■ Problem
Set out exactly every line of the entries below, starting at the line that holds "Sala Laurus (86, 2500)" and stopping after the line that holds "You are a GUI agent. The screenshot is 1728×1435.".

Pixel coordinate grounding data:
»»

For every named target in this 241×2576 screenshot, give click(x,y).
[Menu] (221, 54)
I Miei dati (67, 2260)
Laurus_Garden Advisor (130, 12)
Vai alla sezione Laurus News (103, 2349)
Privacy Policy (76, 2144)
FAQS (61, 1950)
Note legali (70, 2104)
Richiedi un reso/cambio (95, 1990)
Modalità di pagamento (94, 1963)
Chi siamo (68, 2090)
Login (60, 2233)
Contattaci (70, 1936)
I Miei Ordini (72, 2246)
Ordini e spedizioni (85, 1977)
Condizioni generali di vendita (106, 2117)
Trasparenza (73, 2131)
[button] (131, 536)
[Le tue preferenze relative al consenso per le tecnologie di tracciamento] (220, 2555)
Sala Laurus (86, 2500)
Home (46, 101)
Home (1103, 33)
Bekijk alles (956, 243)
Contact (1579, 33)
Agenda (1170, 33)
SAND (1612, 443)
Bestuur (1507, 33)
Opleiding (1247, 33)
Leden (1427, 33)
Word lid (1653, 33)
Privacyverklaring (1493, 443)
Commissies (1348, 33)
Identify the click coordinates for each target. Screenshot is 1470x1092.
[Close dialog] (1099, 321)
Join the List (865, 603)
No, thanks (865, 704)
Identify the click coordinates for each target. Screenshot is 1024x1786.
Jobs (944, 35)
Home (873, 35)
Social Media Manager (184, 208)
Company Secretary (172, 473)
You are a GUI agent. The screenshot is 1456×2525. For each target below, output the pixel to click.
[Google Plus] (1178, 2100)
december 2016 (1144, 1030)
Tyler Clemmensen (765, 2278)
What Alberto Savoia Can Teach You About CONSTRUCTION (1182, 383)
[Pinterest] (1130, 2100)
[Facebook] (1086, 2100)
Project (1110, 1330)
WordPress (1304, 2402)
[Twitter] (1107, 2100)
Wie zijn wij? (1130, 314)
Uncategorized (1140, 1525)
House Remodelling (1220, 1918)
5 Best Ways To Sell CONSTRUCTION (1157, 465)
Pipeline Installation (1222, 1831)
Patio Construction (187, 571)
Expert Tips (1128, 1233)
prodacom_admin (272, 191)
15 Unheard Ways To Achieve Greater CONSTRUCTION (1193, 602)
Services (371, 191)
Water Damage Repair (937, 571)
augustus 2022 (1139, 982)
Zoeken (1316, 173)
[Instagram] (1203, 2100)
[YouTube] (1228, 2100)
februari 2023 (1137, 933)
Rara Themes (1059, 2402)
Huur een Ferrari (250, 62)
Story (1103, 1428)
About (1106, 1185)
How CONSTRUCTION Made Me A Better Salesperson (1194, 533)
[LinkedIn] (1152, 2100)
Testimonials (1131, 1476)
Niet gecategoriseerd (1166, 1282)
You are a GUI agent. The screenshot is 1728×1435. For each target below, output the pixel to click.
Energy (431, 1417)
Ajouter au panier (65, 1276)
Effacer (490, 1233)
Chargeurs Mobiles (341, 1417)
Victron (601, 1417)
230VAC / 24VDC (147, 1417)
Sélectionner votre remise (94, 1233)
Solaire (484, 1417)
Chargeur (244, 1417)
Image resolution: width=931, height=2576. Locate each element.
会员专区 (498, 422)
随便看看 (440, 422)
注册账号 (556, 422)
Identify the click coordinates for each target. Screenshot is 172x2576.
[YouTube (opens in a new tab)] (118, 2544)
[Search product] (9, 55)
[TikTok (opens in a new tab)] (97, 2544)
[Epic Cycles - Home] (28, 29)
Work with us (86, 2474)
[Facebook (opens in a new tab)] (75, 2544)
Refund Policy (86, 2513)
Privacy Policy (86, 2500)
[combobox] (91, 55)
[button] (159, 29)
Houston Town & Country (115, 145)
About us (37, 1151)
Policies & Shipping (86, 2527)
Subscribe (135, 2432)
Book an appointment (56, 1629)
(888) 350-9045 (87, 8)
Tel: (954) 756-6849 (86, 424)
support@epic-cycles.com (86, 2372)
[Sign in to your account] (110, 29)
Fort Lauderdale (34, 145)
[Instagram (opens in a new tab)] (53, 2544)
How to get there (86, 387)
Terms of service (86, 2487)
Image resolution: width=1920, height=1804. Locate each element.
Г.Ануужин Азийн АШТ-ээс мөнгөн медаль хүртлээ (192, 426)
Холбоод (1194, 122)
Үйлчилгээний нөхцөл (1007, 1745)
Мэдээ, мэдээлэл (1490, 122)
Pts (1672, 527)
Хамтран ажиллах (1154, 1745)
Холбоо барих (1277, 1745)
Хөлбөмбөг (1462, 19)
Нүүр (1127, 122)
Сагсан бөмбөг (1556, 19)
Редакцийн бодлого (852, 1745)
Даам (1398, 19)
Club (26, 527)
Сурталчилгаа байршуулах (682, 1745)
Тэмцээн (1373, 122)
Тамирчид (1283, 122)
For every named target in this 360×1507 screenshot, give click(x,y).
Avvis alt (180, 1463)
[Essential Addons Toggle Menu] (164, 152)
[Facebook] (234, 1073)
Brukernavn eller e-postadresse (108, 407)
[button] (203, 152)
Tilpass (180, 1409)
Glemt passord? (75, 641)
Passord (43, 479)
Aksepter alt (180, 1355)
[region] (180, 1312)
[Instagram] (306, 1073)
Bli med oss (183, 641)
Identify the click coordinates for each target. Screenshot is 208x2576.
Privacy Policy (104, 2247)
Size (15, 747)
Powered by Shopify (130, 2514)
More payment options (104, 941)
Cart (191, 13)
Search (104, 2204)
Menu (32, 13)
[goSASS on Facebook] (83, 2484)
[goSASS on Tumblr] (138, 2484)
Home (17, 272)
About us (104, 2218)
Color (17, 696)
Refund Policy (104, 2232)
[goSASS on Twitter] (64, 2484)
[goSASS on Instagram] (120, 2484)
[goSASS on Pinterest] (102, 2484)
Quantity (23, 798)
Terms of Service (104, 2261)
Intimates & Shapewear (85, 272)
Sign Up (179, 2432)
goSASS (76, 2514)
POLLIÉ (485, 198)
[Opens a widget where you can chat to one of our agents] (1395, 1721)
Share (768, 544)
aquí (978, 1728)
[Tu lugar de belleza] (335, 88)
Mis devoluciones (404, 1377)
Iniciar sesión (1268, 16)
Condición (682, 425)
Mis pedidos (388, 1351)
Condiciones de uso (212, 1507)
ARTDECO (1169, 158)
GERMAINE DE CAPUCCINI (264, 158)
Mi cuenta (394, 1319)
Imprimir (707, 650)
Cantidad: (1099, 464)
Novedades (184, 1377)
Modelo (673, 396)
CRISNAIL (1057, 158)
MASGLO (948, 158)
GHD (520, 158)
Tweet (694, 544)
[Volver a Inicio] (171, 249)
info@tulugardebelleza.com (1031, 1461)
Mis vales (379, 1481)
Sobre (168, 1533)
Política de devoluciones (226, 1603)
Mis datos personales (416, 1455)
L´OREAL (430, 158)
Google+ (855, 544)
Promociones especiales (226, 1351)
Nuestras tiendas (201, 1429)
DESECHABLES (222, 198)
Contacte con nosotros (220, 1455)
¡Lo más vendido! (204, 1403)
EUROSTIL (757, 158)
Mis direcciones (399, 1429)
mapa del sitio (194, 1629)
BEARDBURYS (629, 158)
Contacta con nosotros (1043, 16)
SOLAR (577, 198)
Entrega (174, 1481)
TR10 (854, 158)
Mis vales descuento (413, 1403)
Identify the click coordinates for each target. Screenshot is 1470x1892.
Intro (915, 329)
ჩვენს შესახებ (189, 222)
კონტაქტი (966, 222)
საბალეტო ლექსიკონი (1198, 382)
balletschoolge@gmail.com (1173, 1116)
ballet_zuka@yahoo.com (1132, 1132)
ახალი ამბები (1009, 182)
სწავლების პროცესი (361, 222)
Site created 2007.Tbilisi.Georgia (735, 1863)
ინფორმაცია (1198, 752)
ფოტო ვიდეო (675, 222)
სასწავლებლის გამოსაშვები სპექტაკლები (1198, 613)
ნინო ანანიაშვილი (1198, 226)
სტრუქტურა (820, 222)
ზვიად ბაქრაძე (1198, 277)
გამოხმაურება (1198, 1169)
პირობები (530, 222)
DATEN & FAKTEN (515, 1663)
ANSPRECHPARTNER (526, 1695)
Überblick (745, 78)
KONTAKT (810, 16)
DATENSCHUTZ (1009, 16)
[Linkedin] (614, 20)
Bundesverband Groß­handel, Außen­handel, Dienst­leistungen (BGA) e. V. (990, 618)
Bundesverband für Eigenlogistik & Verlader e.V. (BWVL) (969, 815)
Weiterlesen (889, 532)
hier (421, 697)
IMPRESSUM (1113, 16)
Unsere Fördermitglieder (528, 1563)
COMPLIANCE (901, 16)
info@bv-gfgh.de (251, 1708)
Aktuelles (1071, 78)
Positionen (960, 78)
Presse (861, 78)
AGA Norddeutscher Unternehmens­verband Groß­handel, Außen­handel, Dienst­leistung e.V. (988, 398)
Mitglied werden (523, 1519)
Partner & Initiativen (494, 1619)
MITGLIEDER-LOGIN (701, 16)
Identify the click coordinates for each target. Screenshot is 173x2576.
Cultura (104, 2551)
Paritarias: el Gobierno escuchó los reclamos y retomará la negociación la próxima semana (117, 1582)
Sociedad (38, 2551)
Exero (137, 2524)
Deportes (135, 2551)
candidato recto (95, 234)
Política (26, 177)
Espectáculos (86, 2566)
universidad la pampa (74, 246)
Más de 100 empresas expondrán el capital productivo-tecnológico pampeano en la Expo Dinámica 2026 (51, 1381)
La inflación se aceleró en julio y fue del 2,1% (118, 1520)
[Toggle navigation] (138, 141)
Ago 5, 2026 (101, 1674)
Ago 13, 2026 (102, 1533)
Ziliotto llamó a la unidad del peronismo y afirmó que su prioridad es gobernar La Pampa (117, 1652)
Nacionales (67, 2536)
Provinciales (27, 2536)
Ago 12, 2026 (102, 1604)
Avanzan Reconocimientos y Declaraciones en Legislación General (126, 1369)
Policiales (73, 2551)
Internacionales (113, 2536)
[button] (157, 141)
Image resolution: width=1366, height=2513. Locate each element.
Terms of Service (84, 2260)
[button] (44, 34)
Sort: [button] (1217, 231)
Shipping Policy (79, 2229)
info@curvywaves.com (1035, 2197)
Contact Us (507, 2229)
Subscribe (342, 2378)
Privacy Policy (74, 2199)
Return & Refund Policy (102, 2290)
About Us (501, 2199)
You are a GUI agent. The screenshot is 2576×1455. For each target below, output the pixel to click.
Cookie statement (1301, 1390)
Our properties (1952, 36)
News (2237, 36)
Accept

««

■ Written response
Sala Laurus (86, 2500)
Home (46, 101)
Home (1103, 33)
Bekijk alles (956, 243)
Contact (1579, 33)
Agenda (1170, 33)
SAND (1612, 443)
Bestuur (1507, 33)
Opleiding (1247, 33)
Leden (1427, 33)
Word lid (1653, 33)
Privacyverklaring (1493, 443)
Commissies (1348, 33)
Identify the click coordinates for each target. Screenshot is 1470x1092.
[Close dialog] (1099, 321)
Join the List (865, 603)
No, thanks (865, 704)
Identify the click coordinates for each target. Screenshot is 1024x1786.
Jobs (944, 35)
Home (873, 35)
Social Media Manager (184, 208)
Company Secretary (172, 473)
You are a GUI agent. The screenshot is 1456×2525. For each target below, output the pixel to click.
[Google Plus] (1178, 2100)
december 2016 (1144, 1030)
Tyler Clemmensen (765, 2278)
What Alberto Savoia Can Teach You About CONSTRUCTION (1182, 383)
[Pinterest] (1130, 2100)
[Facebook] (1086, 2100)
Project (1110, 1330)
WordPress (1304, 2402)
[Twitter] (1107, 2100)
Wie zijn wij? (1130, 314)
Uncategorized (1140, 1525)
House Remodelling (1220, 1918)
5 Best Ways To Sell CONSTRUCTION (1157, 465)
Pipeline Installation (1222, 1831)
Patio Construction (187, 571)
Expert Tips (1128, 1233)
prodacom_admin (272, 191)
15 Unheard Ways To Achieve Greater CONSTRUCTION (1193, 602)
Services (371, 191)
Water Damage Repair (937, 571)
augustus 2022 (1139, 982)
Zoeken (1316, 173)
[Instagram] (1203, 2100)
[YouTube] (1228, 2100)
februari 2023 (1137, 933)
Rara Themes (1059, 2402)
Huur een Ferrari (250, 62)
Story (1103, 1428)
About (1106, 1185)
How CONSTRUCTION Made Me A Better Salesperson (1194, 533)
[LinkedIn] (1152, 2100)
Testimonials (1131, 1476)
Niet gecategoriseerd (1166, 1282)
You are a GUI agent. The screenshot is 1728×1435. For each target below, output the pixel to click.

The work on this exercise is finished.